Let $$x_i = \dfrac{s_i}{t_i},\quad y_i = x_i - \dfrac1{x_i},\quad z_i = x_1 + \dfrac1{x_i},\tag2$$ then $$ \begin{cases} f(x_2) - f(x_0) = f(x_3)\\ f(x_2) + f(x_0) = f(x_1) \end{cases}\rightarrow \begin{cases} 2f(x_2) = f(x_1) + f(x_3)\\ f(x_2) = f(x_0) + f(x_3) \end{cases}\rightarrow \begin{cases} \dfrac{2y_2}{y_2^2+4} = \dfrac{y_1}{y_1^2+4} + \dfrac{y_3}{y_3^2+4}\\ \dfrac{y_2}{y_2^2+4} = \dfrac{y_0}{y_0^2+4} + \dfrac{y_3}{y_3^2+4}, \end{cases}$$ $$ \begin{cases} \dfrac{8y_2}{y_2^2+4}+2 = \dfrac{4y_1}{y_1^2+4}+1 + \dfrac{4y_3}{y_3^2+4} + 1\\ \dfrac{y_2}{y_2^2+4} = \dfrac{y_0}{y_0^2+4} + \dfrac{y_3}{y_3^2+4} \end{cases}\rightarrow \begin{cases} \dfrac{2(y_2+2)^2}{z_2^2} = \dfrac{(y_1+2)^2}{z_1^2} + \dfrac{(y_3+2)^2}{z_3^2}\\ \dfrac{y_0}{z_0^2} = \dfrac{y_2}{z_2^2} - \dfrac{y_3}{z_3^2} \end{cases} $$ \begin{cases} 2((y_2+2)z_1z_3)^2 = ((y_1+2)z_2z_3)^2 + ((y_3+2)z_2z_1)^2\\[4pt] y_0(z_2z_3)^2 = z_0^2(y_2z_3^2 - y_3z_2^2), \end{cases} $$\begin{cases} 2((s_2+t_2)(s_1^2+t_1^2)(s_3^2+t_3^2))^2 = ((s_1+t_1)(s_2^2+t_2^2)(s_3^2+t_3^2))^2 + ((s_3+t_3)(s_2^2+t_2^2)(s_1^2+t_1^2))^2\\[4pt] (s_0^2-t_0^2)((s_2^2+t_2^2)(s_3^2+t_3^2))^2 = (s_0^2+t_0^2)^2((s_2^2-t_2^2)(s_3^2+t_3^2)^2 - (s_3^2-t_3^2)(s_2^2+t_2^2)^2). \end{cases}\tag3$$ Both of the terms in the RHS of the first equation of $(3)$ are even.
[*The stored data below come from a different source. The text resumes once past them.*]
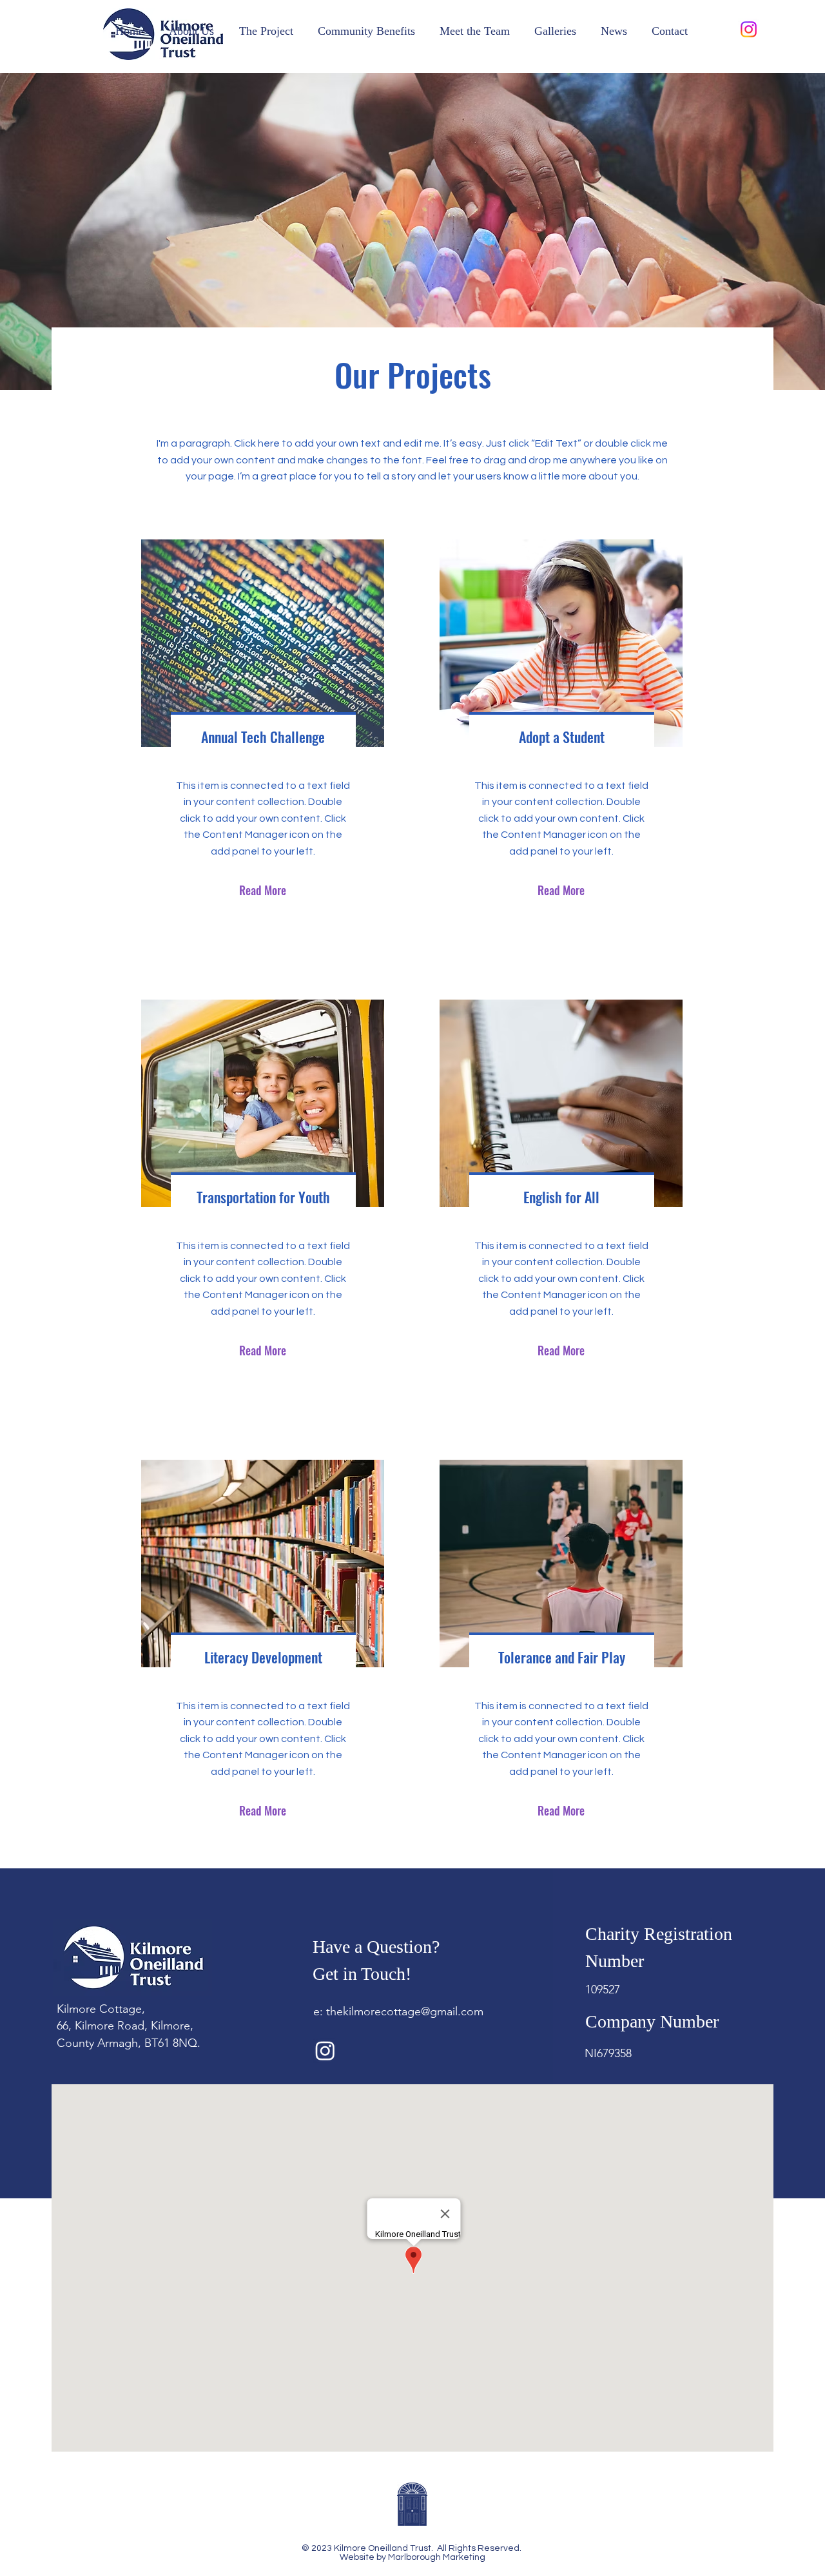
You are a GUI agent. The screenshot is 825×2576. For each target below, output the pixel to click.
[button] (191, 31)
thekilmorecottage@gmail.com (404, 2011)
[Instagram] (748, 29)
Substitutions $$\begin{cases} 2u = (s_1+t_1)(s_2^2+t_2^2)(s_3^2+t_3^2) + (s_3+t_3)(s_2^2+t_2^2)(s_1^2+t_1^2)\\ 2v = (s_1+t_1)(s_2^2+t_2^2)(s_3^2+t_3^2) - (s_3+t_3)(s_2^2+t_2^2)(s_1^2+t_1^2) \end{cases}$$ lead to equation $$u^2 + v^2 = ((s_2+t_2)(s_1^2+t_1^2)(s_3^2+t_3^2))^2,$$ so $$ \begin{cases} (s_2+t_2)(s_1^2+t_1^2)(s_3^2+t_3^2) = (m^2+n^2)l\\ \left[\begin{align} \begin{cases} (s_1+t_1)(s_2^2+t_2^2)(s_3^2+t_3^2) + (s_3+t_3)(s_2^2+t_2^2)(s_1^2+t_1^2) = 2(m^2-n^2)l\\ (s_1+t_1)(s_2^2+t_2^2)(s_3^2+t_3^2) - (s_3+t_3)(s_2^2+t_2^2)(s_1^2+t_1^2) = 4mnl\\ \end{cases}\\ \begin{cases} (s_1+t_1)(s_2^2+t_2^2)(s_3^2+t_3^2) + (s_3+t_3)(s_2^2+t_2^2)(s_1^2+t_1^2) = 4mnl\\ (s_1+t_1)(s_2^2+t_2^2)(s_3^2+t_3^2) - (s_3+t_3)(s_2^2+t_2^2)(s_1^2+t_1^2) = 2(m^2-n^2)l,\\ \end{cases}\\ \end{align} \right. \end{cases} $$ $$\begin{cases} (s_2+t_2)(s_1^2+t_1^2)(s_3^2+t_3^2) = (m^2+n^2)l\\ (s_1+t_1)(s_2^2+t_2^2)(s_3^2+t_3^2) = (m^2-n^2+2mn)l\\ (s_3+t_3)(s_2^2+t_2^2)(s_1^2+t_1^2) = |m^2-n^2-2mn|l\\ m>n\\ (m, n, l) \in\mathbb N^3. \end{cases}\tag4$$ The second equation of $(3)$ can be presented in the form of $$(s_0^2-t_0^2)((s_2s_3-t_2t_3)^2+(s_2t_3+t_2s_3)^2)^2 = (s_0^2+t_0^2)^2((s_2^2-t_2^2)(s_3^2+t_3^2)^2 - (s_3^2-t_3^2)(s_2^2+t_2^2)^2),\tag5$$ so the system of the additional conditions $$\begin{cases} s_0 = k|s_2s_3-t_2t_3|\\ t_0 = k(s_2s_3+t_2s_3)\\ s_0^2-t_0^2 = k^2((s_2^2-t_2^2)(s_3^2+t_3^2)^2 - (s_3^2-t_3^2)(s_2^2+t_2^2)^2)\\ s_2 = p_2^2+q_2^2, \quad t_2 = 2p_2q_2, (p_2,q_2)\in\mathbb N^2,\\ s_3 = p_3^2+q_3^2, \quad t_3 = 2p_3q_3, (p_3,q_3)\in\mathbb N^2, \end{cases}\tag6$$ leads to the rational solutions.